平城の場合、敷地の中心に本丸を置いて、守りを固めるためにその周りに堀を何重にも設けることが、多くの城で見られます。駿府城(すんぷじょう)や大坂城、名古屋城など大きな城に目立ちます。堀で二重に囲みこんだ場合は、「内堀(うちぼり)」・「外堀(そとぼり)」と呼び、三重の場合は、内堀・中堀(なかぼり)・外堀と呼(よ)ぶことが普通(ふつう)です。中には、本丸堀(ほんまるぼり)・二の丸堀・三の丸堀というように、取り囲(かこ)む曲輪の名前を堀の前に付けて呼ぶこともありました。
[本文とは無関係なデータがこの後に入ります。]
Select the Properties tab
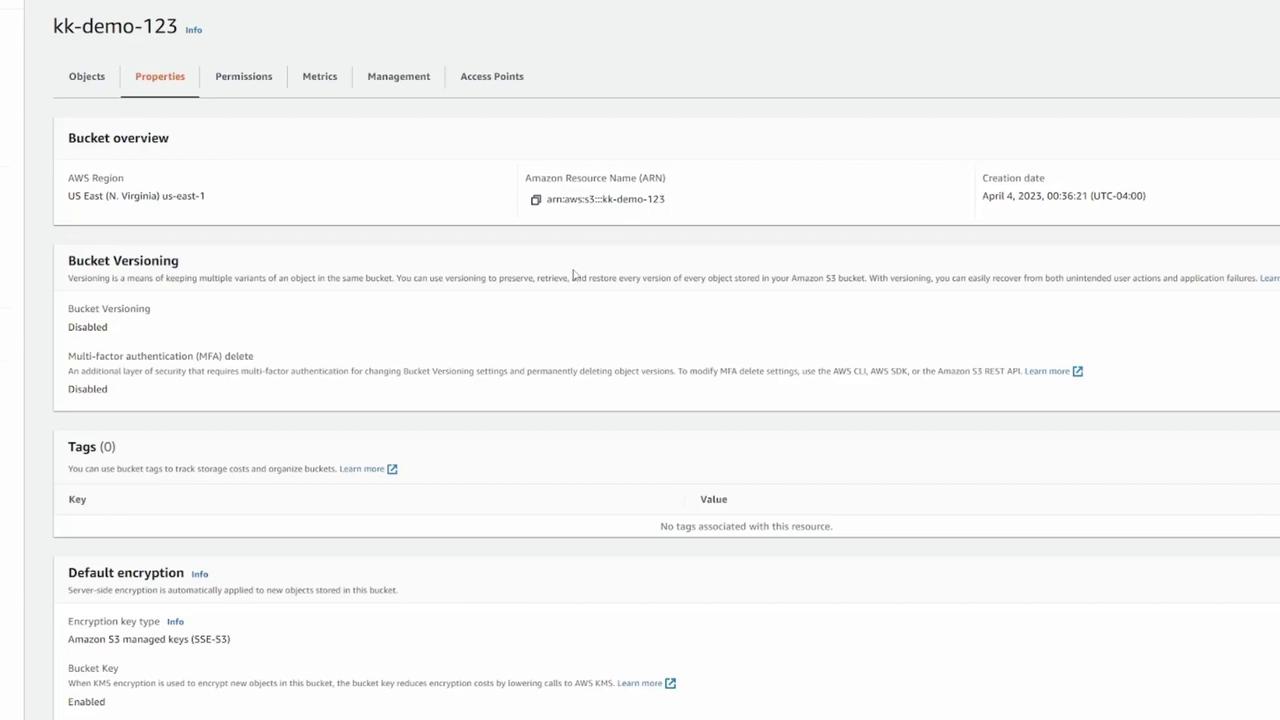This screenshot has height=720, width=1280. [x=160, y=76]
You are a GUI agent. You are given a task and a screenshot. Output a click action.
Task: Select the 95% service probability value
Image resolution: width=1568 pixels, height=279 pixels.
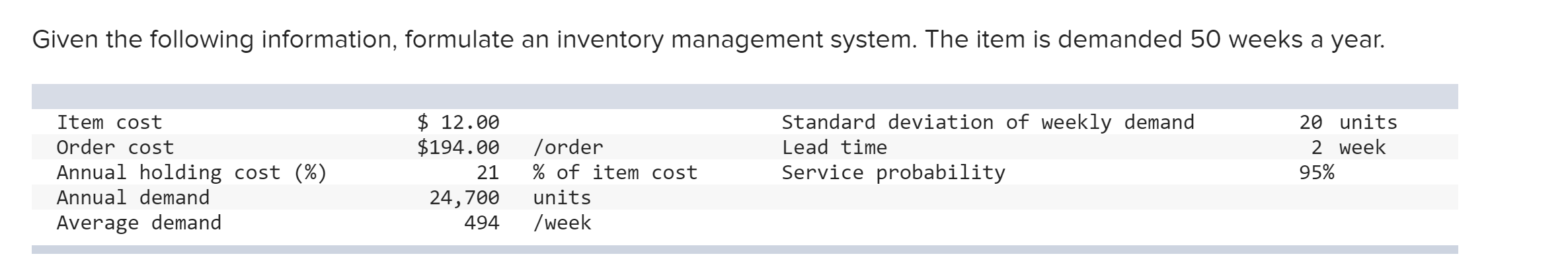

こうした堀とは別に、城下町までを含め、すべてを大きく取り囲む堀は惣構堀(そうがまえぼり)と呼ばれています。総構堀と書かれることもあります。また、「惣(総)堀(そうぼり)」とも呼ばれたりしています。平山城と平城が全国各(かく)地で築かれるようになったことによって、大規模な水堀を誕生させたのです。城は造る場所が、より守りやすい河川の河口部や沼(ぬま)地、海や湖を利用するケースが増えたこと、鉄砲の普及(ふきゅう)によって射程距離(しゃていきょり)が伸び、堀幅(はば)を広げる必要性(ひつようせい)に迫られたためだと考えられています。
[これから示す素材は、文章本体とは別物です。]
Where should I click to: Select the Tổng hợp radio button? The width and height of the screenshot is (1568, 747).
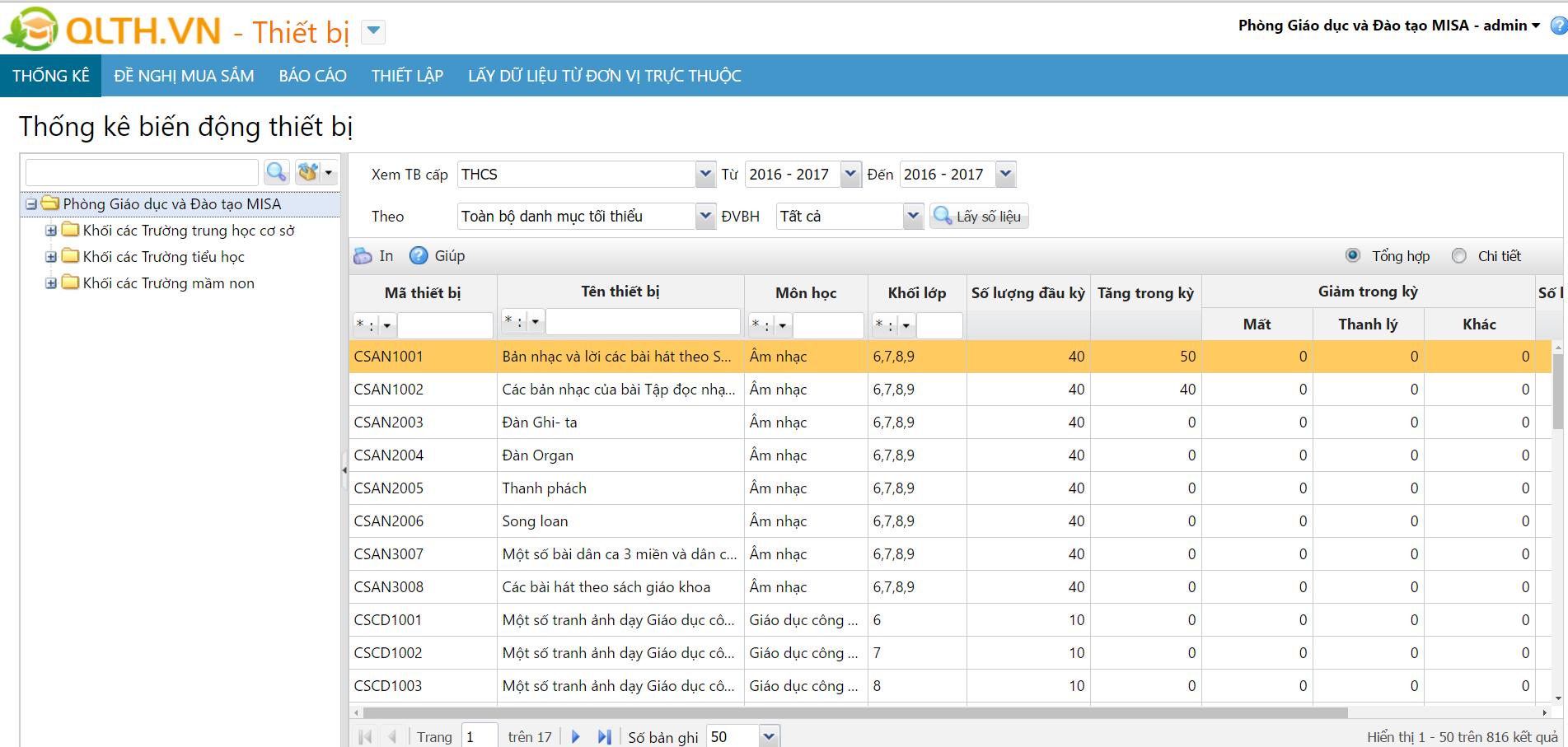pyautogui.click(x=1353, y=255)
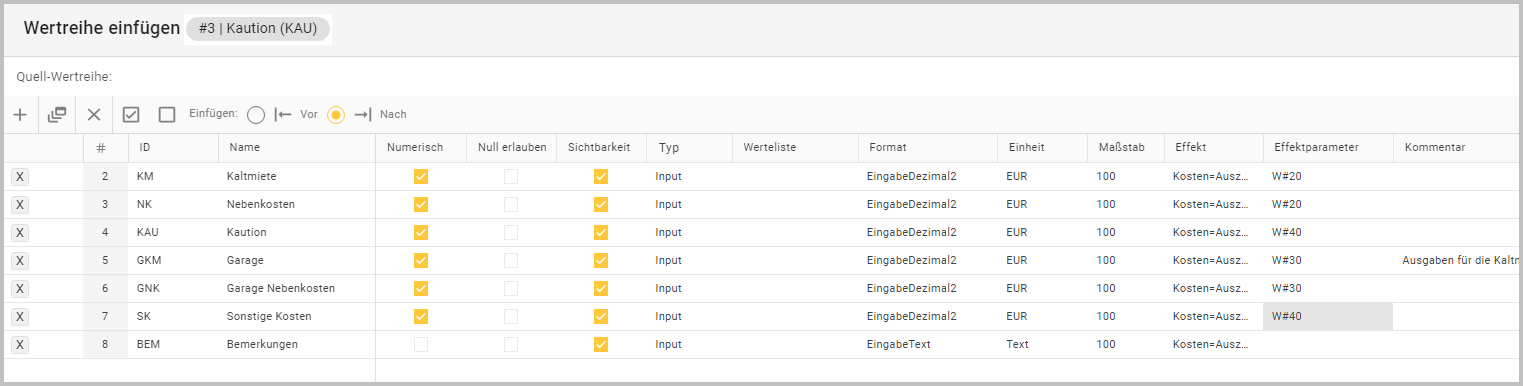Click the select all checked-box icon
The height and width of the screenshot is (386, 1523).
coord(131,115)
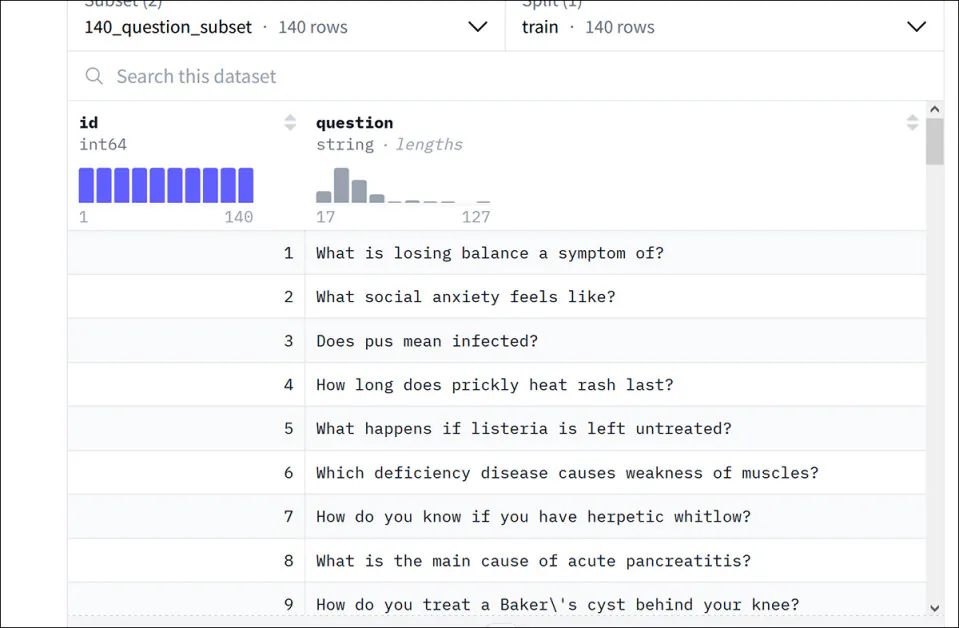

市ヶ谷駅(いちがやえき)脇(わき)に残る江戸城の惣構堀
江戸城は、巨大(きょだい)な惣構堀によって取り囲まれていました。現在の山の手線に沿って、ほぼ堀が存在していたと考えてもらえば良いと思います
空堀は、山城に多く使用されていたことは、前回(城歩き編 第17回 堀の役割と種類を見てみよう)でわかったと思います。では、平城に空堀は無いのでしょうか。平山城は、丘陵(きゅうりょう)上の高い場所に築(きず)かれていますので、当然(とうぜん)空堀も採用(さいよう)されています。平城を見ると、名古屋城の内堀は四周が空堀となっています。また、徳川(とくがわ)大坂城も、内堀の3分の1にあたる南側~西側が空堀です。この左右が空堀になる部分に本丸大手口となる桜門が置かれています。最重要拠点(さいじゅうようきょてん)は、水堀ではなく、空堀になっているわけです。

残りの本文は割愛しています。